DATA

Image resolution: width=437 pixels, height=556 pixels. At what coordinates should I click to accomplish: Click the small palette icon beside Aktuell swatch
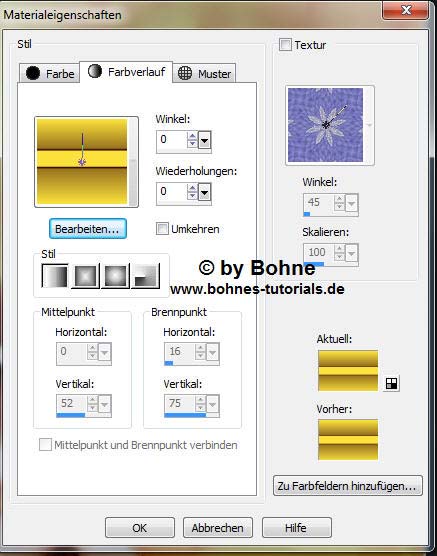click(x=391, y=383)
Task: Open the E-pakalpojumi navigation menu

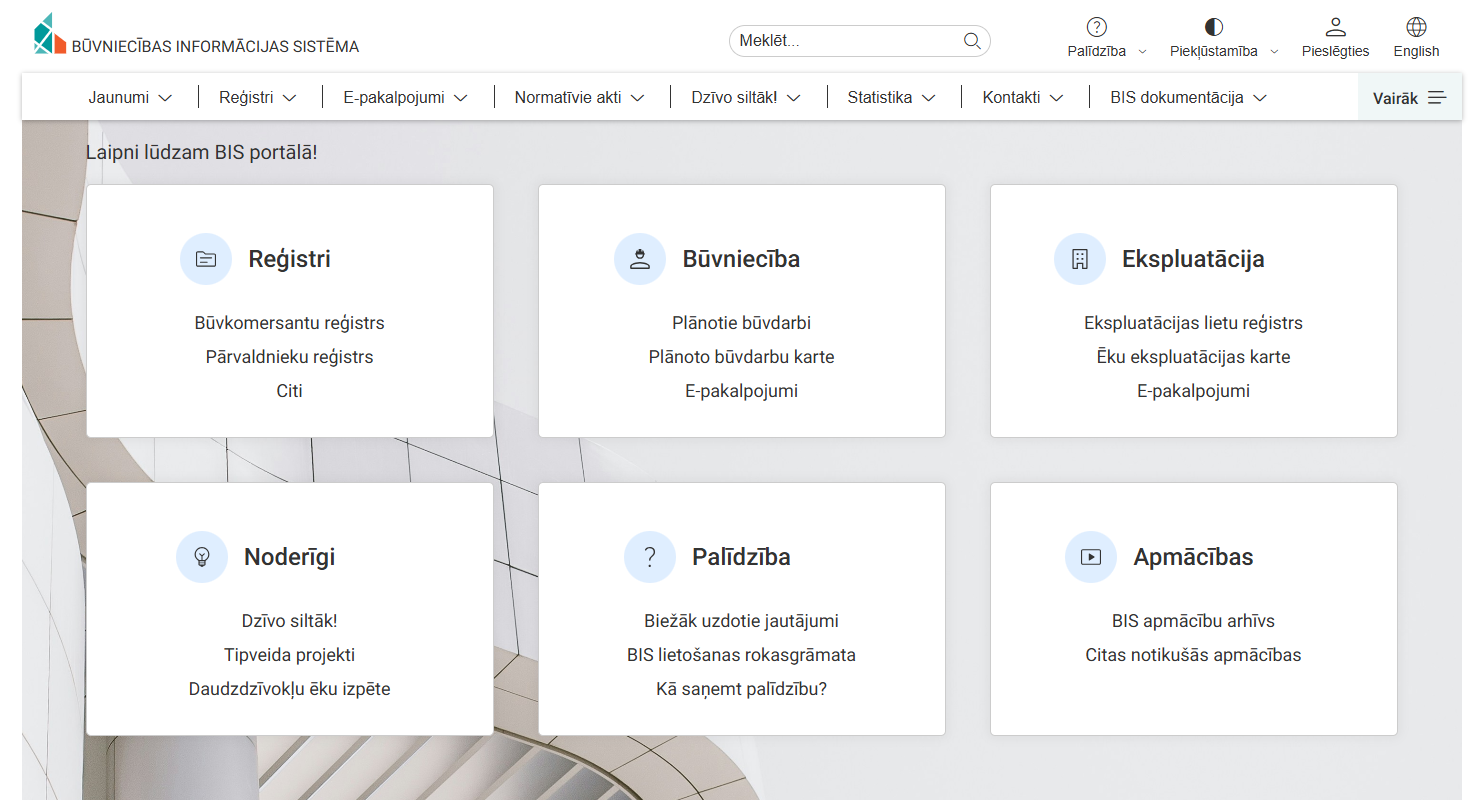Action: pos(405,98)
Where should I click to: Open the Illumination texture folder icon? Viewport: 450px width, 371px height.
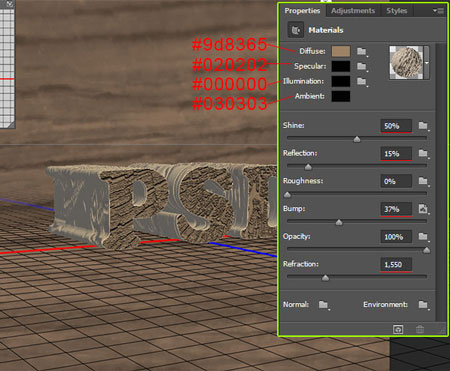click(x=362, y=81)
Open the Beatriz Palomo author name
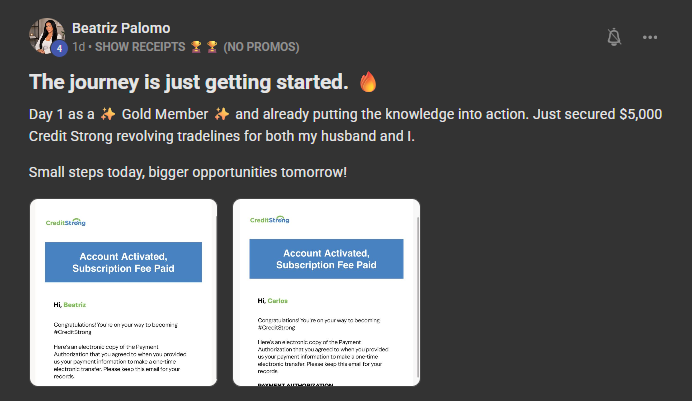Viewport: 692px width, 401px height. pyautogui.click(x=121, y=28)
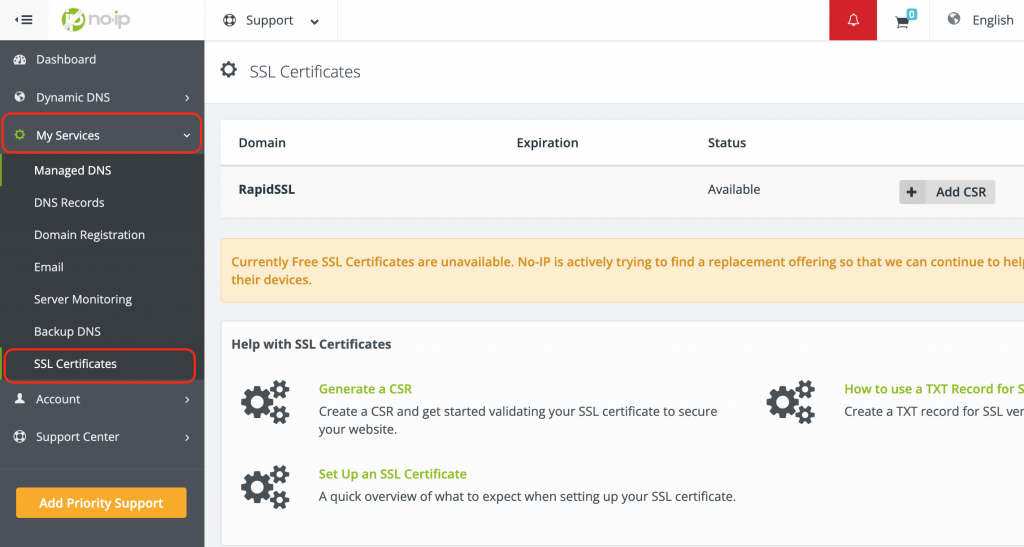Open the Generate a CSR link
The image size is (1024, 547).
[x=365, y=389]
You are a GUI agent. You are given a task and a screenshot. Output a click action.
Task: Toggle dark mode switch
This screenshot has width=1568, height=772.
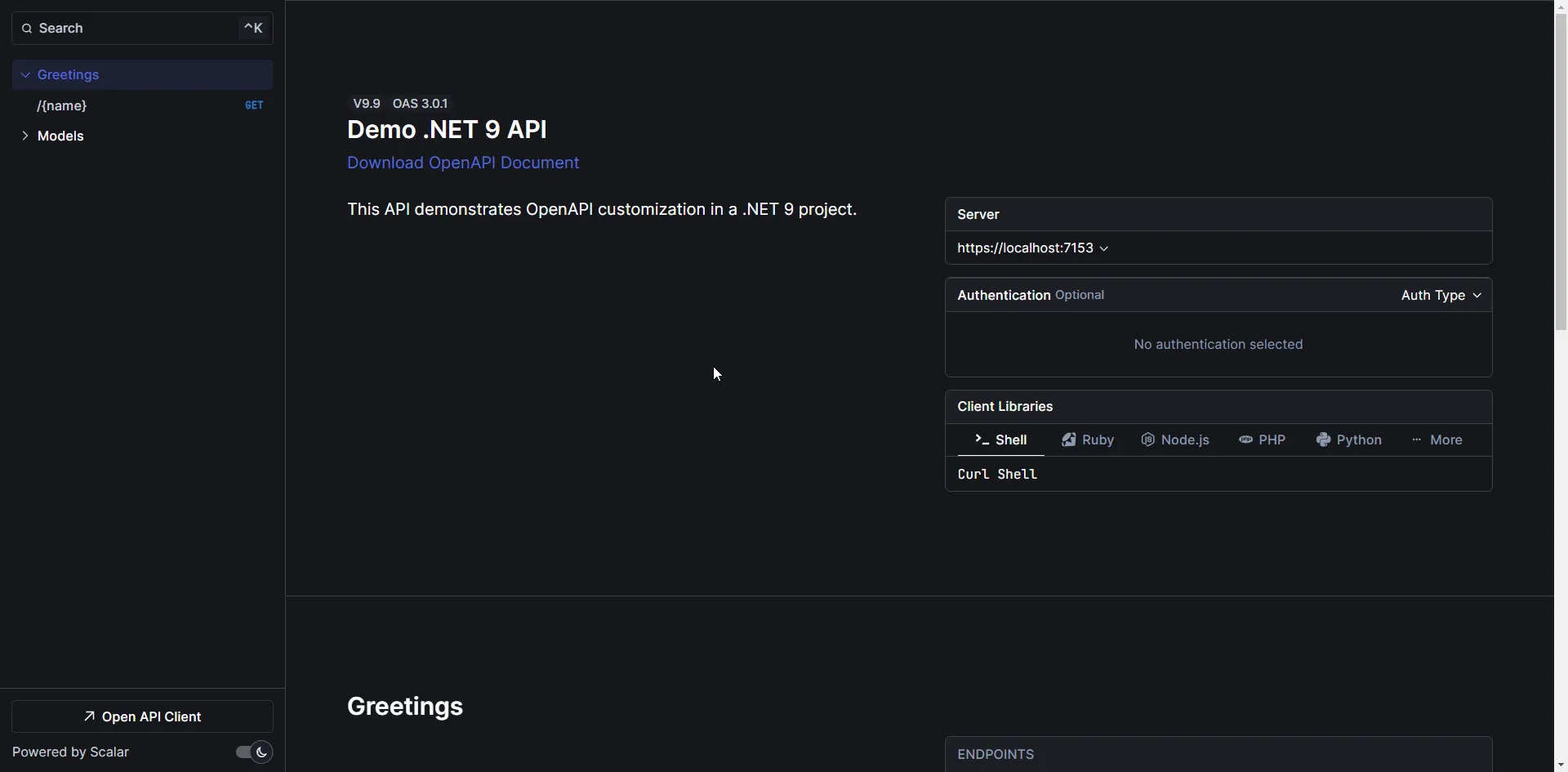(x=253, y=752)
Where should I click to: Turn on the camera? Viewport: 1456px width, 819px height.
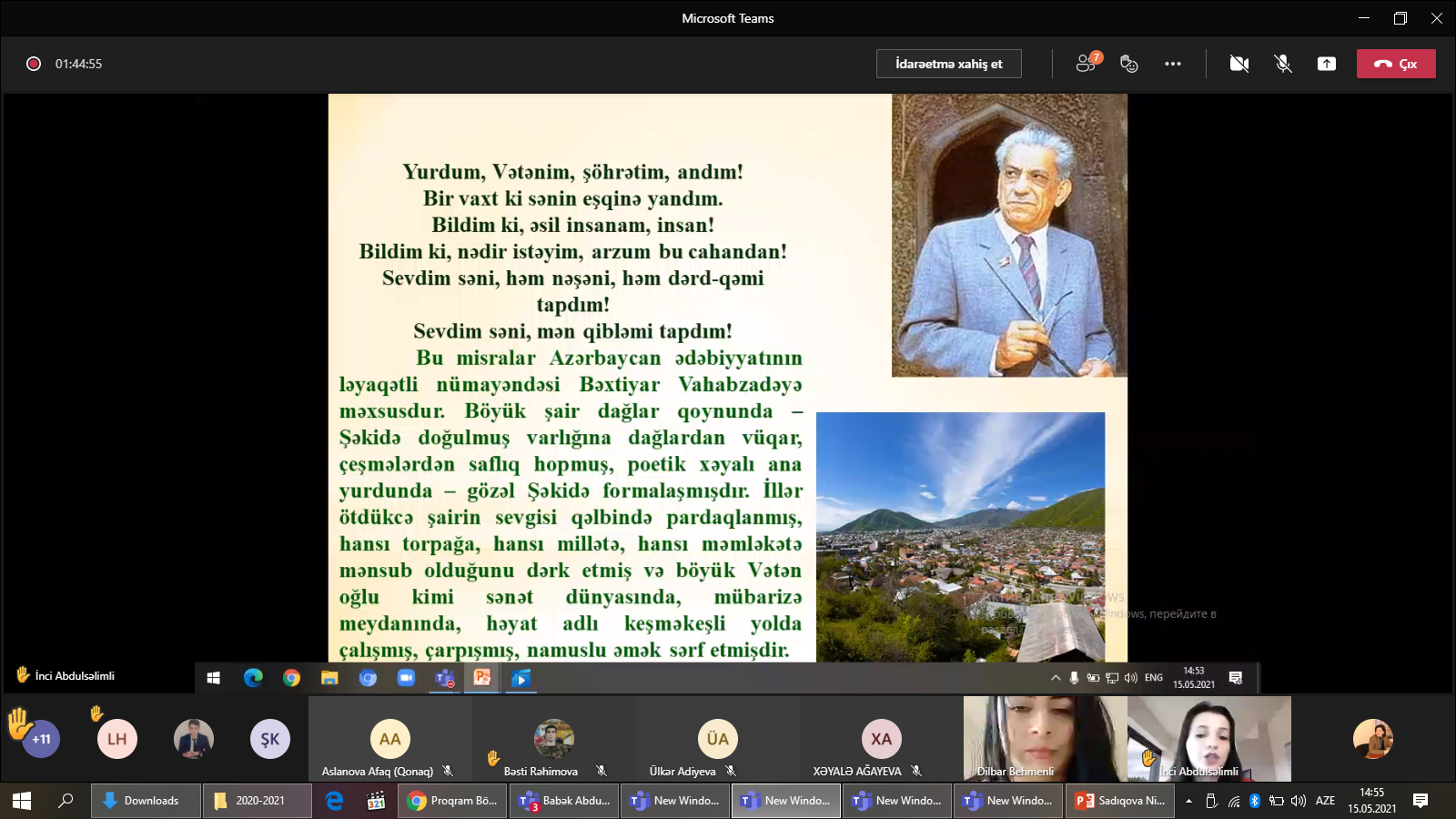tap(1239, 64)
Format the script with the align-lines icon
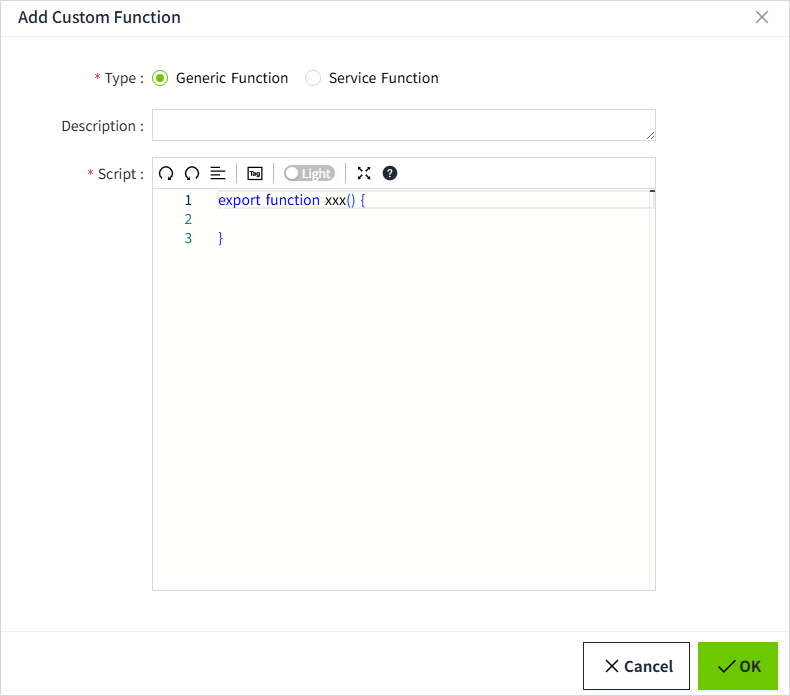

DIRECTIONS FOR THIS TASK
Pictures aside, reproduce exactly the lines from the one containing "Task: Open the E-pakalpojumi navigation menu" to the end of the listing above, both ends included.

RESPONSE
Task: Open the E-pakalpojumi navigation menu

Action: pos(405,98)
Where should I click to: Open the Illumination texture folder icon? Viewport: 450px width, 371px height.
click(x=362, y=81)
Open the Beatriz Palomo author name
Viewport: 692px width, 401px height. pyautogui.click(x=121, y=28)
Open the Generate a CSR link
The image size is (1024, 547).
[x=365, y=389]
You are a GUI agent. You are given a task and a screenshot. Output a click action.
Task: Toggle dark mode switch
This screenshot has width=1568, height=772.
(x=253, y=752)
Where should I click to: Turn on the camera? Viewport: 1456px width, 819px height.
tap(1239, 64)
Format the script with the align-lines icon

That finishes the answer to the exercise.